*Task prompt*. Each line from the one that has "The image size is (952, 1242)." through the end of the entries below must be written out exactly; leave out all other lines.
------------------------------
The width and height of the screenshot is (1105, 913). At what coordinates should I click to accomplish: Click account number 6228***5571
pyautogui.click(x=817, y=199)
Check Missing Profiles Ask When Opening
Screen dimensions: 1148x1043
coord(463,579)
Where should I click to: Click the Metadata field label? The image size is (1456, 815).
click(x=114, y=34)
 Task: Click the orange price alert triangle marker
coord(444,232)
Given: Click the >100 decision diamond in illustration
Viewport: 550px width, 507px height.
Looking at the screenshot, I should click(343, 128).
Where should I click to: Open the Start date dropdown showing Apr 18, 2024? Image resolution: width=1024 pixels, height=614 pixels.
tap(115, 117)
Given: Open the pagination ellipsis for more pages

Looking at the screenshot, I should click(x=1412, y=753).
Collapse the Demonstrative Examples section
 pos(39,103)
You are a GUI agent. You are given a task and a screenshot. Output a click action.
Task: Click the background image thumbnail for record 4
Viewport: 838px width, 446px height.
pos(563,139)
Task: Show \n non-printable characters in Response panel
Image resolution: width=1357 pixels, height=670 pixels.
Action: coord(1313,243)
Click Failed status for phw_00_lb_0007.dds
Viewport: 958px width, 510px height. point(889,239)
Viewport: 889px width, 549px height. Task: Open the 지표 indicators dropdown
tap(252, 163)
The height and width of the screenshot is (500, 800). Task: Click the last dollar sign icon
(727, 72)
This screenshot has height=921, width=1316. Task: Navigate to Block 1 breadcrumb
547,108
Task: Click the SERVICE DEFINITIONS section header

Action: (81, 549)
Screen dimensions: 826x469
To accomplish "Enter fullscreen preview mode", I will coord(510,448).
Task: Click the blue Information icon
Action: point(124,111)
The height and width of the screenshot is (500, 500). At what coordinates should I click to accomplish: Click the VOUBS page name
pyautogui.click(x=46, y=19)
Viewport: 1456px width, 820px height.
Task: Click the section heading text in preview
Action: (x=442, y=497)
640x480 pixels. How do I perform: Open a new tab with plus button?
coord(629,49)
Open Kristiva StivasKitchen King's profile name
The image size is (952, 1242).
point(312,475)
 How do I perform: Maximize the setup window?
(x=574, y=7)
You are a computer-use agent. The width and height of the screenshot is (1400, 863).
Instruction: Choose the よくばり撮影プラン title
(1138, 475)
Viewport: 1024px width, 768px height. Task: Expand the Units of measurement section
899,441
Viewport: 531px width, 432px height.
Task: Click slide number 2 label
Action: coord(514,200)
------------------------------
*Answer space*.
The image size is (952, 1242).
point(312,475)
 How do I perform: Maximize the setup window?
(x=574, y=7)
You are a computer-use agent. The width and height of the screenshot is (1400, 863).
Instruction: Choose the よくばり撮影プラン title
(1138, 475)
Viewport: 1024px width, 768px height. Task: Expand the Units of measurement section
899,441
Viewport: 531px width, 432px height.
Task: Click slide number 2 label
Action: coord(514,200)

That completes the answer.